Retrogaming Review: Back to the Future (NES)
Back to the Future for the NES is so bad that you will simultaneously and immediately hate Huey Lewis, Michael J. Fox, hula hoopers, bees and even the movie itself.
As the first retrogaming review on The Scruffy Pixel, why not kick things off with one of the worst movie tie-in games of all time, a game so bad one of the Back to the Future screenwriters called it “one of the worst games ever.” He was right, but he undersold it.
As the Wikipedia entry for the game so gently puts it, Back to the Future for the NES is “loosely based” on the game, a term that is probably a little too generously positive about the connection between game and movie.
Core gameplay involves dodging all manner of obstacles while running down a vertically strolling street strewn with misplaced alarm clocks. Pick up clocks and keep the “picture” at the bottom of the screen from fading out, thus killing everyone Marty McFly holds dear and ending the game.
If it sounds thrilling, it’s not. Even worse, that running is split up into too many stages to care about, interrupted by even more infuriating mini-games that attempt to recreate some pivotal scene from the movie.
But hey, it’s not all bad. After the first set of levels you earn a skateboard that enables you to experience the debacle even faster.
What Went Right
This is a tough section to fill in. The 8-bit Back to the Future logo is perhaps the most redeeming feature of the game, though the sheer absurdity of the obstacles strewn about Hill Valley is entertainingly ridiculous.
Deadly obstacles include:
- Carelessly discarded bowling balls
- Nefarious hula hoopers
- Two men holding a literally invisible plane of glass
- Bees (presumably killer African giant bees)

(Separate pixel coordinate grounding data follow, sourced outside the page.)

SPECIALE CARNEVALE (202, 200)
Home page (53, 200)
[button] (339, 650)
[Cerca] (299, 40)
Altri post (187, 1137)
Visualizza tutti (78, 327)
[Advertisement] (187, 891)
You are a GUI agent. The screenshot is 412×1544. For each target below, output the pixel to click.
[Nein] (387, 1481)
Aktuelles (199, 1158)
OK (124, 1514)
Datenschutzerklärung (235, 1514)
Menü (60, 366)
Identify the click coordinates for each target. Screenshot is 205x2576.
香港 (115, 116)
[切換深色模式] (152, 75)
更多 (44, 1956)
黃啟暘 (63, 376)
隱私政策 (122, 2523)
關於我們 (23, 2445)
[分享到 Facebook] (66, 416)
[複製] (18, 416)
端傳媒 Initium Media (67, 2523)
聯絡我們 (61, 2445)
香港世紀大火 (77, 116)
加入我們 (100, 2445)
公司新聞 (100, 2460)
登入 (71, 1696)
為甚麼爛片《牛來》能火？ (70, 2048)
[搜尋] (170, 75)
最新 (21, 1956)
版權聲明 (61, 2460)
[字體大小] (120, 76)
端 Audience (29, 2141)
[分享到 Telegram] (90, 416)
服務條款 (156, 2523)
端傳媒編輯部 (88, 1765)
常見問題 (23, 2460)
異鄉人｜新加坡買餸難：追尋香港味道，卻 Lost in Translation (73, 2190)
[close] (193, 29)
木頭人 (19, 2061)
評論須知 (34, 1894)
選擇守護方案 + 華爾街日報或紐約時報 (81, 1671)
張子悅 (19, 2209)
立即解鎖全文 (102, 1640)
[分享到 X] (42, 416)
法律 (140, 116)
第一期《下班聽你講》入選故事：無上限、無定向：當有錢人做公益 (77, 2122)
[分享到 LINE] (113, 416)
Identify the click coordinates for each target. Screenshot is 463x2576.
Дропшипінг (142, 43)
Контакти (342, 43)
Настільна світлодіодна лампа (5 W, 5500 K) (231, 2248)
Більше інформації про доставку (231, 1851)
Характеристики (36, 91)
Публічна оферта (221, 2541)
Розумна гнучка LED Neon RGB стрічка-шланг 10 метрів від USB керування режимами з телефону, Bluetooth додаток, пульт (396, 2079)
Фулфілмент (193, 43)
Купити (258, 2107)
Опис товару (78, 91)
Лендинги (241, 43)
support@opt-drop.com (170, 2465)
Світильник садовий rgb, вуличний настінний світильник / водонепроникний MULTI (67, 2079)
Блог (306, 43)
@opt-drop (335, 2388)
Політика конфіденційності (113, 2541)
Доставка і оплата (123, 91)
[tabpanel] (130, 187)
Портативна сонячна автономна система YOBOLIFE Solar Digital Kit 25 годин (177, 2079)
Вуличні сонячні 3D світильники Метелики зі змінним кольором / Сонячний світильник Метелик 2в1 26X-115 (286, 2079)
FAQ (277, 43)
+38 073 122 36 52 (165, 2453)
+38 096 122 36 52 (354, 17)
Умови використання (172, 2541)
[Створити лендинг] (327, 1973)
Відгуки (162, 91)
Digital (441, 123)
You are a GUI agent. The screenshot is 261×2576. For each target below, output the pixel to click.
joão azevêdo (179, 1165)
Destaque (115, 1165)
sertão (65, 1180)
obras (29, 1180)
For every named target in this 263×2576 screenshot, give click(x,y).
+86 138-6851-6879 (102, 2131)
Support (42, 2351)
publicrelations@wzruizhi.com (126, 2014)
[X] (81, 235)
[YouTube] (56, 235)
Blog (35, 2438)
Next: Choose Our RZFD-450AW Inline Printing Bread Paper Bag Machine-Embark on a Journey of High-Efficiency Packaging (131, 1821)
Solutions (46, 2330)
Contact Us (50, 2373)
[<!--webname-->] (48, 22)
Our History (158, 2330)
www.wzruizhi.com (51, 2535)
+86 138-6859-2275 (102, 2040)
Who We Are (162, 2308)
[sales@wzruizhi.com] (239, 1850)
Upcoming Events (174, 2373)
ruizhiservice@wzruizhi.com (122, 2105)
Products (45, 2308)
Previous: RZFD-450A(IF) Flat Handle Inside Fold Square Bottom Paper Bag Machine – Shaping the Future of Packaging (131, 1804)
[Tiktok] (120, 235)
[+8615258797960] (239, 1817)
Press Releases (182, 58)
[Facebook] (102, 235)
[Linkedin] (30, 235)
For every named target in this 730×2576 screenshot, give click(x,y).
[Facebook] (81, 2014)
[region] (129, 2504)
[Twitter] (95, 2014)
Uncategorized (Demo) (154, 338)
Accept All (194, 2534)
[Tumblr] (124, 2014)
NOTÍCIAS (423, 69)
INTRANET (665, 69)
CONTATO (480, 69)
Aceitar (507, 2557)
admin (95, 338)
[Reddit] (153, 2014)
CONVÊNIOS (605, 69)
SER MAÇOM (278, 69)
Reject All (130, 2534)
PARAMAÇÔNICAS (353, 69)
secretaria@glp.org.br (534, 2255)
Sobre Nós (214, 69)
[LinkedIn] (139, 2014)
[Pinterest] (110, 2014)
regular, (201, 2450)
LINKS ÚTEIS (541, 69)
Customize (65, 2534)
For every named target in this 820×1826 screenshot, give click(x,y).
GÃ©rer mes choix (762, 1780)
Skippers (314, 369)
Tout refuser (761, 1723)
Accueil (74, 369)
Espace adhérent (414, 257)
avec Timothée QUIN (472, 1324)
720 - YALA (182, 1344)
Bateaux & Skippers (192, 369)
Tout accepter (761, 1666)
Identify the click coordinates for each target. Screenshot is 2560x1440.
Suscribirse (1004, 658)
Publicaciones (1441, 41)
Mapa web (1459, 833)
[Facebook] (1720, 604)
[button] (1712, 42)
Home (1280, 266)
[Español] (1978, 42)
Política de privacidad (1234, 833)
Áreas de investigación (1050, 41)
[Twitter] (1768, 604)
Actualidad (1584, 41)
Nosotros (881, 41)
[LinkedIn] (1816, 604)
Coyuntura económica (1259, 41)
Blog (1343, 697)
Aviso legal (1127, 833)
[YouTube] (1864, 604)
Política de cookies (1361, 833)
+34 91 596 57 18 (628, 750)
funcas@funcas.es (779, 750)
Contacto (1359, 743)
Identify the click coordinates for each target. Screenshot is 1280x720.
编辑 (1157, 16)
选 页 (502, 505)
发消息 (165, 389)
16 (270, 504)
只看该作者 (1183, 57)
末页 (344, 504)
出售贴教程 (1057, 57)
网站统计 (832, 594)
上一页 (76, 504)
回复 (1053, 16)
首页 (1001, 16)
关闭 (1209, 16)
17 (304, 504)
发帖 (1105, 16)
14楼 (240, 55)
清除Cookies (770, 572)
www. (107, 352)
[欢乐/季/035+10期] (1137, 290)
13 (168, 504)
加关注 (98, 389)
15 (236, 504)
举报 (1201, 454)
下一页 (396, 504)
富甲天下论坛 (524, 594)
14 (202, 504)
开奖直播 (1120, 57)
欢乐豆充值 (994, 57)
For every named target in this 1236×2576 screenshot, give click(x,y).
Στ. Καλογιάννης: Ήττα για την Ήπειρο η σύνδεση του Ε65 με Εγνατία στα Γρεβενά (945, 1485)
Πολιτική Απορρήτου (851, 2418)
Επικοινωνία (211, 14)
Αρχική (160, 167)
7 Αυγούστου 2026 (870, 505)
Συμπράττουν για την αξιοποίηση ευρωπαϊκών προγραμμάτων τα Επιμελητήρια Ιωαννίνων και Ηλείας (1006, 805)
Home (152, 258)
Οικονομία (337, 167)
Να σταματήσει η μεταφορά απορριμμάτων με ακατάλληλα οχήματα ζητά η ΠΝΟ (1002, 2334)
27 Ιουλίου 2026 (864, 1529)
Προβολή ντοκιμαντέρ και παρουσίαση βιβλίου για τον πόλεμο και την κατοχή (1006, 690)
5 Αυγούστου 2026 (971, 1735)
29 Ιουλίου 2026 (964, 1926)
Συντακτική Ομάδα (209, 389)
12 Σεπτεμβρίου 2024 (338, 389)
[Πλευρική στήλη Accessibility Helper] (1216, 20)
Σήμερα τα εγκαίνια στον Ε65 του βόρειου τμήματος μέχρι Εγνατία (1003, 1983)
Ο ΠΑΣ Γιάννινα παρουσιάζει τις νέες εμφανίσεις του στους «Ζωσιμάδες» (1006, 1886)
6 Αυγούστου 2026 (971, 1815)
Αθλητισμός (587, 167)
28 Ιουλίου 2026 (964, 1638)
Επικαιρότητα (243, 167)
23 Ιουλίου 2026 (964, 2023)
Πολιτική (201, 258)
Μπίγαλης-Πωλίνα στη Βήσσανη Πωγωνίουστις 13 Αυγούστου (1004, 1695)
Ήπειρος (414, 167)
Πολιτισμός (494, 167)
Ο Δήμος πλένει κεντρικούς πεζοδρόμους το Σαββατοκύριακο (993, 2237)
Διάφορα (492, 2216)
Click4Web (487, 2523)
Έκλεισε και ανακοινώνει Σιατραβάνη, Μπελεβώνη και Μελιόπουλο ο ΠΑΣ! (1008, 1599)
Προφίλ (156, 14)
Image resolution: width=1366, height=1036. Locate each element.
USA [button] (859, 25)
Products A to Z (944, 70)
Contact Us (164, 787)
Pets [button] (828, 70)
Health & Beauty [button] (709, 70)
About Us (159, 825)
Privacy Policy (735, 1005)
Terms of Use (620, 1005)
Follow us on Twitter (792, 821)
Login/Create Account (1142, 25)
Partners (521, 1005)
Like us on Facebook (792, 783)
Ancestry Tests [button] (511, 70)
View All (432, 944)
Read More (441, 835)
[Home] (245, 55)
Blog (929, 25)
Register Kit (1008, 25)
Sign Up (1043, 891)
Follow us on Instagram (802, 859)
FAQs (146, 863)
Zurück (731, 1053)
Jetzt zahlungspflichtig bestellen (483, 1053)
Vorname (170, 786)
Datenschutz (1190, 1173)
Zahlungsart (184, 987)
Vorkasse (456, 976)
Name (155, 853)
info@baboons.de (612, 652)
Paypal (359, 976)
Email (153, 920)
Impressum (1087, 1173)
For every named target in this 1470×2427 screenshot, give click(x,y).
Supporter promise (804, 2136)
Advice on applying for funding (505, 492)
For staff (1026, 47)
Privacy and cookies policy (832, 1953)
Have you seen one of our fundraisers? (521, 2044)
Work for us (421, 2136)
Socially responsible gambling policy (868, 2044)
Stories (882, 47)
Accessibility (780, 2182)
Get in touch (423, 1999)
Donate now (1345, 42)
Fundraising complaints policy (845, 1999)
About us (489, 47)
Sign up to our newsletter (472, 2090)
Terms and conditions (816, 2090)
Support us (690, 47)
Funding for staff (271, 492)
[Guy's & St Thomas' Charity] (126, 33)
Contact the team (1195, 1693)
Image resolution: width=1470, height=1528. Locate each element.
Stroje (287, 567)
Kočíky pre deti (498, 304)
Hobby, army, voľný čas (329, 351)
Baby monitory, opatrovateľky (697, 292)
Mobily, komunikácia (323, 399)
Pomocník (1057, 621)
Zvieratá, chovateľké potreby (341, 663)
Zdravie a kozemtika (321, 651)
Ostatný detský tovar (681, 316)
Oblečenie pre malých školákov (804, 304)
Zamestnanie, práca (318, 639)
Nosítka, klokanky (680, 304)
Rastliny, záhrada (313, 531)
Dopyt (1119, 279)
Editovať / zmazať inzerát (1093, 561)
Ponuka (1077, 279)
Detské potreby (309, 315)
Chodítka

- Planters in the middle of the road
- Something that is either an overturned trash can or a lone tire (could not be determined)
- Evil men in tank tops that resemble old-time side show strong men
And did I fail to mention that a sped-up version of Huey Lewis’ “Power of Love” plays throughout the whole game? Hearing it on repeat gives new appreciation to Christian Bale’s assessment of Huey Lewis during American Psycho.
What Went Wrong
This is also a difficult section to fill out as explaining the full game again seems redundant. Of particular offense are the mini-games interspersed throughout Marty McFly’s endless sprint through Hill Valley.
Each mini-game takes on a scene from the movie (encountering bullies at the shake shop, trying desperately not to be into your mom, and re-inventing rock & roll), of which only the rock & roll mini-game brings something new to the table, a second song to the game’s soundtrack (Johnny B. Goode).
And should you fail, fade away or just generally give up hope, you’re treated to this pleasantly ambivalent screen describing your plight.
Retrogaming Enjoyability Estimate: 5 minutes
Not quite long enough to regret the time wasted playing it, but long enough to understand its place in history.